Immediate Release: October 5, 2005
Contact: David O'Brian (email@example.com)
UMBC shocks Binghamton men's soccer 1-0 in double overtime
VESTAL, N.Y..-- Junior forward David Feazell scored the game-winning goal with 1:02 remaining in the second sudden-death overtime period, leading visiting UMBC (6-3-2, 3-0-0 AE) to a 1-0 win over Binghamton (8-3-1, 2-1-0 AE) in an America East Conference game on Wednesday afternoon at the West Gym Field. The win gives the Retrievers sole possession of first place in the America East while the loss marks the Bearcats' second setback in their last three games.
"This is very disappointing for us," head coach Paul Marco said. "We put a lot of effort and energy into this game. We had our chances. In the end, things did not go our way and it's a very tough loss for us."
Feazell's game-winner was set up when freshman forward Dan Bulls fired a shot that deflected off a Binghamton defender. The ball went to Feazell, who was stationed three feet in front of the goal. He tapped the ball into the net for his fifth goal of the season.
Binghamton outshot UMBC 16-10 for the game, including 7-2 in the second half. The Bearcats had three big chances in the second half to get on the scoreboard but were denied each time. First, UMBC keeper Steve King made a diving save on a 40-yard strike from senior back Darius Ravangard (Utica, N.Y.) at 63:49. Next, junior forward Joey Neilson (Boothwyn, Pa.) missed a breakaway opportunity when his shot went over the crossbar at 69:11. The most agonizing chance, however, came when junior forward Peter Sgueglia (Schenectady, N.Y.) fired a shot that hit the crossbar at 80:41.

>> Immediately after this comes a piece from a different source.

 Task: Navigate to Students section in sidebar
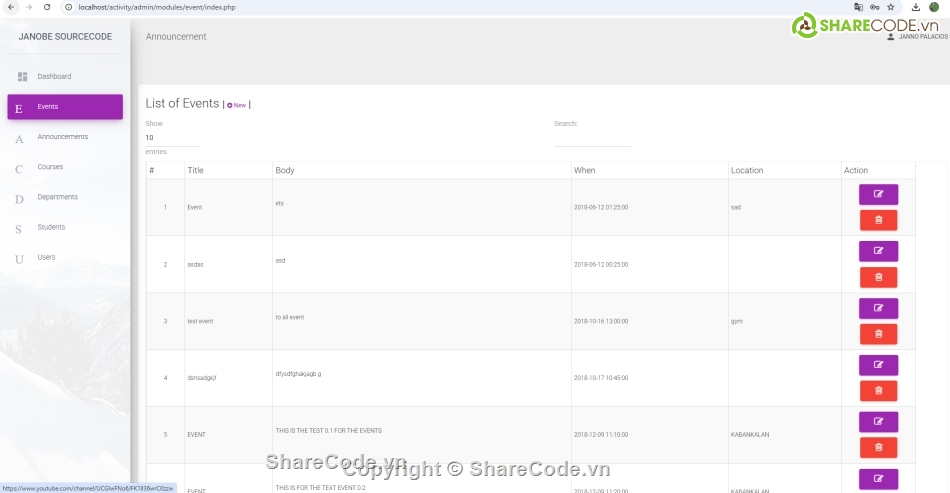(51, 227)
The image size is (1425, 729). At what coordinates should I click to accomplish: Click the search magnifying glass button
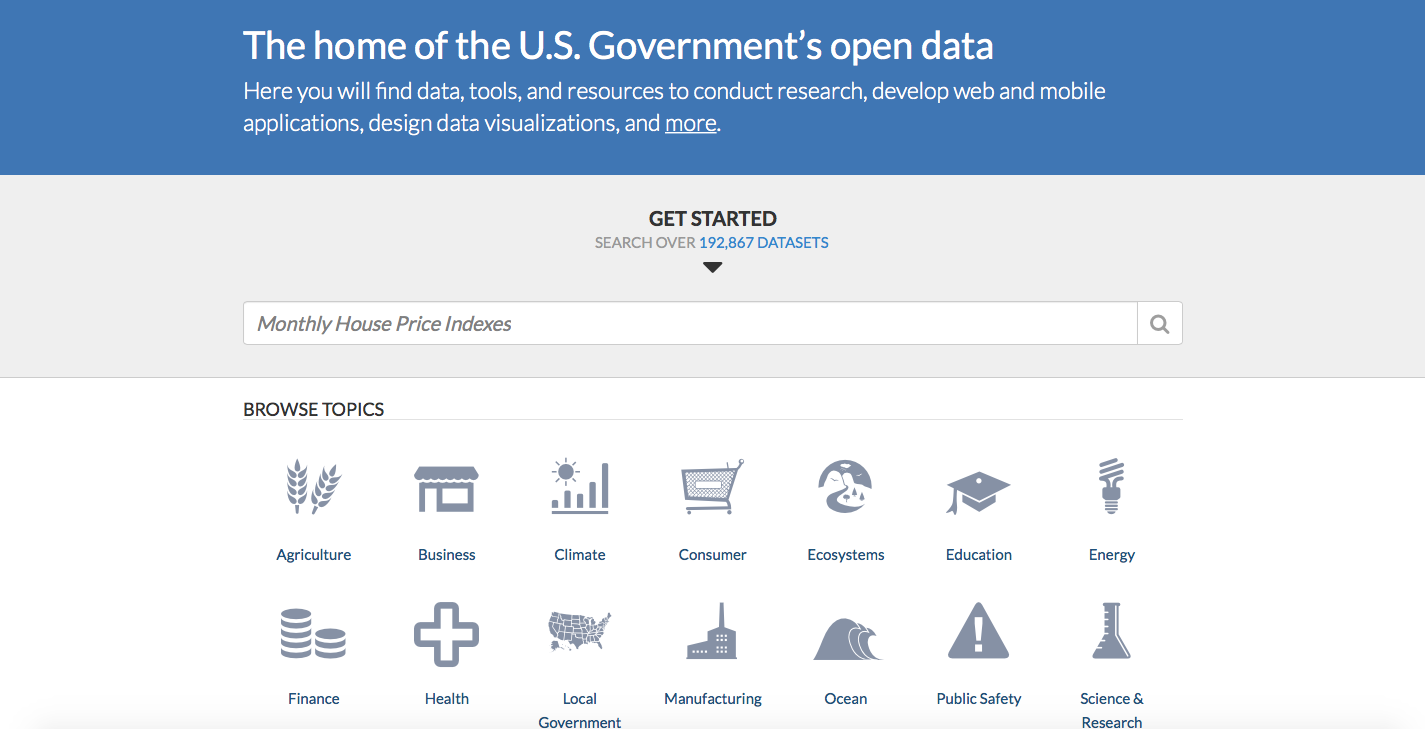point(1159,323)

The Bearcats controlled play in the first overtime and outshot UMBC 1-0. In the second sudden-death period, however, the Retrievers fought back and outshot the Bearcats 3-1. It was that third shot that would prove fatal for Binghamton.
The Bearcats end their three-game homestand with a non-conference game against Siena on Tuesday at 3 p.m.
NOTE: The loss is Binghamton's first in overtime since dropping a 1-0 decision at St. Louis on the Nov. 26, 2003 in the second round of the NCAA Tournament.